Former EPA veterans are concerned that the threshold approach to assessing cancer risk could be applied to weaken health-based protections for other carcinogens. “This is going to open the floodgates,” said Tracy Woodruff, a scientist at the University of California, San Francisco School of Medicine, who worked at the EPA for 13 years. “Chemical companies want all carcinogens to be considered to meet the carcinogenicity threshold so they can say their chemicals are safe even when they know that’s not true.”
The agency is developing risk assessments for other potentially carcinogenic chemicals used in plastics manufacturing, such as 1,2-dichloroethane and 1,3-butadiene. These decisions are particularly important because states will be prohibited from issuing their own protections for the same chemical once EPA finalizes the rule based on its evaluation.
EPA can finalize the proposed formaldehyde rating changes after the public comment period ends on February 2nd. Regulations would then need to be issued to address the unreasonable risks posed by this chemical.

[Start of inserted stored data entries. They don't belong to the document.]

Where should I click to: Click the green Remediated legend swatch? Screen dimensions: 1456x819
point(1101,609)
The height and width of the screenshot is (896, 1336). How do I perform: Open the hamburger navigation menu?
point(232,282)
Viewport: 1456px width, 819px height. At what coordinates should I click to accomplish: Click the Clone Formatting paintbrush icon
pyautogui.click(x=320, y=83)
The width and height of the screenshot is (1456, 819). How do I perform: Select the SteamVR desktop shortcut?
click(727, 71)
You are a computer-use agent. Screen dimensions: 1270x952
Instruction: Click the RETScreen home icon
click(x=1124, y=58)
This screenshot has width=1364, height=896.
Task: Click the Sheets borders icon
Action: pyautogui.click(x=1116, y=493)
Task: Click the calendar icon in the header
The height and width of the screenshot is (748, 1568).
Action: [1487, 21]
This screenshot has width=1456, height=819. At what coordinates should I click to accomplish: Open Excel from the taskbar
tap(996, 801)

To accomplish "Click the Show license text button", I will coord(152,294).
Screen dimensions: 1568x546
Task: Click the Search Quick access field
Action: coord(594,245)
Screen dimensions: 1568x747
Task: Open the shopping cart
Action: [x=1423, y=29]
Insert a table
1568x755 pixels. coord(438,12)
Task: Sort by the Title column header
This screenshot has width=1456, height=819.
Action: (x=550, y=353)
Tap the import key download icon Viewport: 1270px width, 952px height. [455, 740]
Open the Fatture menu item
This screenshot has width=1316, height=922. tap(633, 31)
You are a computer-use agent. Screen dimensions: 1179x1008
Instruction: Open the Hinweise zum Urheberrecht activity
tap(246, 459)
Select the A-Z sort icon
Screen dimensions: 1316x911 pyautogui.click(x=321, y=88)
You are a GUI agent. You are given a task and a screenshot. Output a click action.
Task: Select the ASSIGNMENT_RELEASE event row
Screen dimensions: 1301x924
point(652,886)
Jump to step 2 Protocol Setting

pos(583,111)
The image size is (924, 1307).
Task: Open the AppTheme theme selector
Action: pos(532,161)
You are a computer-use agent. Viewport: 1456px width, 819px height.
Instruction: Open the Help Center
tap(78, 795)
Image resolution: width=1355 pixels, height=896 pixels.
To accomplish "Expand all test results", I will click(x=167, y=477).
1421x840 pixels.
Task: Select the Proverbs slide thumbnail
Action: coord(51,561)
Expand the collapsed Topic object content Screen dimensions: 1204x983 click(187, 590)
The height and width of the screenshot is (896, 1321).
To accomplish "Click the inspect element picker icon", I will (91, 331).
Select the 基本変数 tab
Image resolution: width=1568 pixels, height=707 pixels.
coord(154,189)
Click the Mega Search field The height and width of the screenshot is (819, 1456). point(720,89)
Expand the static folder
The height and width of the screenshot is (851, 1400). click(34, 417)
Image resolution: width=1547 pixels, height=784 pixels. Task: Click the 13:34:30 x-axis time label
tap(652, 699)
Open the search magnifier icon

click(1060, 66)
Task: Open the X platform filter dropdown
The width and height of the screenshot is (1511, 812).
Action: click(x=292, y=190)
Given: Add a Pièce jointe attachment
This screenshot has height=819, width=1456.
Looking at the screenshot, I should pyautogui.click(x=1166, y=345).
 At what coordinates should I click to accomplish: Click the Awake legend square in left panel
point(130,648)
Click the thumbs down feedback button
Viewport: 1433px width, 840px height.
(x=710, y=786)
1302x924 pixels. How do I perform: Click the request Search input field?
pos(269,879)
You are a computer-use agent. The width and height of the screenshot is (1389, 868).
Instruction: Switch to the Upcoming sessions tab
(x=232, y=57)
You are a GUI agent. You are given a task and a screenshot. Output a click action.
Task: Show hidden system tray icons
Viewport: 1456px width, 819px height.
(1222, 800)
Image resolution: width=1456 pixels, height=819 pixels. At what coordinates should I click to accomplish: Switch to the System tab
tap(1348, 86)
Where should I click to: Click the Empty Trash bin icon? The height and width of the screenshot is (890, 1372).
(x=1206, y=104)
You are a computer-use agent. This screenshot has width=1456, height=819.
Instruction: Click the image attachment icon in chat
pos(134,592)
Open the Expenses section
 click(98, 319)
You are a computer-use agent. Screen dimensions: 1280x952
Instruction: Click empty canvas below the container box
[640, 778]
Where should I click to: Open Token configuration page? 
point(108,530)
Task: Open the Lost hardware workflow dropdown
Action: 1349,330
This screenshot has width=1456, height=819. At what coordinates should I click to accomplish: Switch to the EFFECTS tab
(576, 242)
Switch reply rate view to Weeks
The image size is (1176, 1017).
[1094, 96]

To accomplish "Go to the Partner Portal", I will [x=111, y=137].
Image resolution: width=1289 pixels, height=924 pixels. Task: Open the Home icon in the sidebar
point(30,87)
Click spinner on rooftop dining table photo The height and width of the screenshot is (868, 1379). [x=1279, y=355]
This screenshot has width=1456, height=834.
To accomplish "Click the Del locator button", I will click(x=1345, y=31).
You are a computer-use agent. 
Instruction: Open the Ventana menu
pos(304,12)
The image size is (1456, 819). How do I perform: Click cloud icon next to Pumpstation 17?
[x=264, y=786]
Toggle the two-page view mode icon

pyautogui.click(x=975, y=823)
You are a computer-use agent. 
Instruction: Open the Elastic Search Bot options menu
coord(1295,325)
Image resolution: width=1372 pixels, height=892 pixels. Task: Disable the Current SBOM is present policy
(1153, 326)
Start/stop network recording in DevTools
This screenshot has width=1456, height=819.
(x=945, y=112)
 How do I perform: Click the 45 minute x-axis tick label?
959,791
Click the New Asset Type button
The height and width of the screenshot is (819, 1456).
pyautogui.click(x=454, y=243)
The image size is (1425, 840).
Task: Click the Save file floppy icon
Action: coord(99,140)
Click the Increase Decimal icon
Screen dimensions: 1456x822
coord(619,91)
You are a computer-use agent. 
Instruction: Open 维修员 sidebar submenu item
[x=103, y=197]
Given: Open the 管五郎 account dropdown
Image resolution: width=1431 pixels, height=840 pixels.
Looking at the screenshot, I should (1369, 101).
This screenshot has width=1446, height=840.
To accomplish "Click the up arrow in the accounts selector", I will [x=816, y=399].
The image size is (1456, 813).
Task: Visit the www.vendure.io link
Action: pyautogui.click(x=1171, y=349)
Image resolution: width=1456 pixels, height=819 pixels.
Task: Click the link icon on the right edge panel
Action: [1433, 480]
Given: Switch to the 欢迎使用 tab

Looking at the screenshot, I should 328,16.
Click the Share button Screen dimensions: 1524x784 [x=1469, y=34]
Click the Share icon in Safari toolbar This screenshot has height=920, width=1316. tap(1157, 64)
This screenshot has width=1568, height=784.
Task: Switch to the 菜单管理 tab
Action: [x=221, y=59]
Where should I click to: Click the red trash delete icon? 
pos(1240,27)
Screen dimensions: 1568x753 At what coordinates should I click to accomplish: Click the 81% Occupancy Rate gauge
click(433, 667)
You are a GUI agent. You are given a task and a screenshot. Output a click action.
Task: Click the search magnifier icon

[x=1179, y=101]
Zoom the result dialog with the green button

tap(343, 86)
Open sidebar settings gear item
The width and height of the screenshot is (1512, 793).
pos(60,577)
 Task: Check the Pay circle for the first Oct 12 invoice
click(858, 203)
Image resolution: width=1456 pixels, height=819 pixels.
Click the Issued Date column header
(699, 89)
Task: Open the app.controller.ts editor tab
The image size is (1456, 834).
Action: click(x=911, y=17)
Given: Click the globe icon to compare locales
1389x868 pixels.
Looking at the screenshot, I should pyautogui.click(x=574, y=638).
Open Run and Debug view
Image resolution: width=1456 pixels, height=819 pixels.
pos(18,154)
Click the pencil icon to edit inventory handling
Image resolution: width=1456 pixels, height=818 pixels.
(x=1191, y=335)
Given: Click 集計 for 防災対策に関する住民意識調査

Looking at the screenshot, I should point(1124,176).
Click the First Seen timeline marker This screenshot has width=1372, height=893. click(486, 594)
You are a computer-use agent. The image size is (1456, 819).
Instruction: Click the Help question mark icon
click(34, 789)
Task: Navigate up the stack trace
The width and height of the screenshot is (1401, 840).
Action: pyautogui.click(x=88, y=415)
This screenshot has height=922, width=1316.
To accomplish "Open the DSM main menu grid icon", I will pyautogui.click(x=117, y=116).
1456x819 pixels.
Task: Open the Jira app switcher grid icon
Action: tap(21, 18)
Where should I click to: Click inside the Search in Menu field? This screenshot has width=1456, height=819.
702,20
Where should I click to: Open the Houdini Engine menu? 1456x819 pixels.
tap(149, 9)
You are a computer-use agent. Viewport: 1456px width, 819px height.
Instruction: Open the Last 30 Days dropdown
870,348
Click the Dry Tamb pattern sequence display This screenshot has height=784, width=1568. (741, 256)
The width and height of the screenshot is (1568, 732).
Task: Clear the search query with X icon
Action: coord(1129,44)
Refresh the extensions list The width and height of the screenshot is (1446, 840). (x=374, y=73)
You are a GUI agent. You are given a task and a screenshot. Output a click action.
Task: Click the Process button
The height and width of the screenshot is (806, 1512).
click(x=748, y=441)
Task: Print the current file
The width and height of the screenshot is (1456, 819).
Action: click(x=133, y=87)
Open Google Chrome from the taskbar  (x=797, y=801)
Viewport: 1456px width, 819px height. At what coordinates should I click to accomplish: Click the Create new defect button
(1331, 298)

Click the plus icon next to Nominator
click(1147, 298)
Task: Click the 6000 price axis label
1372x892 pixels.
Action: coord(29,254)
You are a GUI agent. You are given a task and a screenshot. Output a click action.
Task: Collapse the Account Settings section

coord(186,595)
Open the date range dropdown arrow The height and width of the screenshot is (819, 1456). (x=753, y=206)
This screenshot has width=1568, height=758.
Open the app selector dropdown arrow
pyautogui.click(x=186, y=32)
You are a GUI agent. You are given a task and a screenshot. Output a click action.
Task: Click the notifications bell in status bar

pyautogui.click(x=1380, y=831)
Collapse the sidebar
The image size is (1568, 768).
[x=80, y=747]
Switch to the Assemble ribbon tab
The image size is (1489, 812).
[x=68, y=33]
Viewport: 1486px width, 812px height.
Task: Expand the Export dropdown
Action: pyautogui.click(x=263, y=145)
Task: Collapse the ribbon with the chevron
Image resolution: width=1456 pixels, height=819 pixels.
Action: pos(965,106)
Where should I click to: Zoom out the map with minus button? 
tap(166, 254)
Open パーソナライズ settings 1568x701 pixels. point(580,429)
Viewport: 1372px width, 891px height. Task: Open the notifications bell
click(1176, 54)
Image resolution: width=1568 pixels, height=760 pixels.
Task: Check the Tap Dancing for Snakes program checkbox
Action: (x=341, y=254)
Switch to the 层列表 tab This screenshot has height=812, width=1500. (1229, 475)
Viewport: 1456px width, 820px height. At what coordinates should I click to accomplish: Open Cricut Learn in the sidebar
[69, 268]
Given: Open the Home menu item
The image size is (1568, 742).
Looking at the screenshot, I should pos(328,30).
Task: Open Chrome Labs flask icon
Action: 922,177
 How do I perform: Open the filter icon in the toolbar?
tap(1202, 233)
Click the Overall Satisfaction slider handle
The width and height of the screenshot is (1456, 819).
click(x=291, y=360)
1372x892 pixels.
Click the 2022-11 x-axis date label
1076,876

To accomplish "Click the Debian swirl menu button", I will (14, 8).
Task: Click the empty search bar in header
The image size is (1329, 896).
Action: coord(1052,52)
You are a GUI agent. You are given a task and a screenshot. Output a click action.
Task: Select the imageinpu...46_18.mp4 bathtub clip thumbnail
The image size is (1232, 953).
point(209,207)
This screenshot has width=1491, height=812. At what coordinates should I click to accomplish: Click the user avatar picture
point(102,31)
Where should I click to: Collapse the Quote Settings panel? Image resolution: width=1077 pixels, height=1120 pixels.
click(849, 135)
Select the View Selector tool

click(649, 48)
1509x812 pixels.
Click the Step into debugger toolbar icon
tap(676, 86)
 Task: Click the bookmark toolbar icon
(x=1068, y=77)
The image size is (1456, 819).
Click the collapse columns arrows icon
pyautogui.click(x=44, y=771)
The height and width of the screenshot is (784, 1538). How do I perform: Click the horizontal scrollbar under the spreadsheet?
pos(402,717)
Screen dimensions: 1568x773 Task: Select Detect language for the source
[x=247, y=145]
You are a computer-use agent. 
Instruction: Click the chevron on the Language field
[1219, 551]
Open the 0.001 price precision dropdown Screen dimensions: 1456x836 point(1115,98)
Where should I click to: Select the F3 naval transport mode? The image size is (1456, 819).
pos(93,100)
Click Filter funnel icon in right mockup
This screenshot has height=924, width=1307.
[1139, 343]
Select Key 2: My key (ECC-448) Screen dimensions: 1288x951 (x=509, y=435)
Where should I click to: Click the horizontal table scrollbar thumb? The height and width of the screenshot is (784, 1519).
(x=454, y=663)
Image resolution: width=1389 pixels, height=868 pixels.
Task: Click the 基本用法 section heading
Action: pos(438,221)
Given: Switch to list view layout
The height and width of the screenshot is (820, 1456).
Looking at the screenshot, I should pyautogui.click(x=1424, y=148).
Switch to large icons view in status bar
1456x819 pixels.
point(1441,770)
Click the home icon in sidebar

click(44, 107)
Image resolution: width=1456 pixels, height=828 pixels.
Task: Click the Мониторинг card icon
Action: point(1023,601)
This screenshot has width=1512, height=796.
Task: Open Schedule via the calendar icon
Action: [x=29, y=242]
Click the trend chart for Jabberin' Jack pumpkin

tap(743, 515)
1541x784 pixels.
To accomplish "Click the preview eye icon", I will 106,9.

The Trump administration also aims to take a linear approach to radiation cancer risks. A presidential order issued in May deemed flaws in the method used to assess the cancer risks of chemicals and directed the Nuclear Regulation Authority to consider adopting new radiation exposure limits. President Trump’s blueprint, Project 2025, similarly calls on the Environmental Protection Agency, which handles radiation, to reevaluate its past linear approach to radiation-related cancer risks. The EPA Press Office did not respond to questions about whether this work is underway.
The new revisions to the formaldehyde assessment represent a complete break with the Integrated Risk Information System (IRIS), the EPA program that quantified health risks from formaldehyde last year. Previously, reports such as formaldehyde assessments conducted under the federal chemical law known as the Toxic Substances Control Act relied on values calculated by IRIS. But the EPA, in what appears to be the agency’s first action, rejected the levels the program calculated for the chemical last year.
Retirement of IRIS is another item on the chemical industry’s wish list, and with the EPA’s latest changes to formaldehyde, this too appears to be nearly complete. Project 2025 called for the program to be abolished. ProPublica revealed in October that of the 55 scientists involved in the recent evaluation, only eight remained in their jobs following the agency’s reorganization. EPA has not yet released the latest IRIS report, a toxicity assessment of the permanent chemical PFNA, which was finalized in April.
EPA did not respond to questions regarding the expected release date of the PFNA assessment or the status of the program.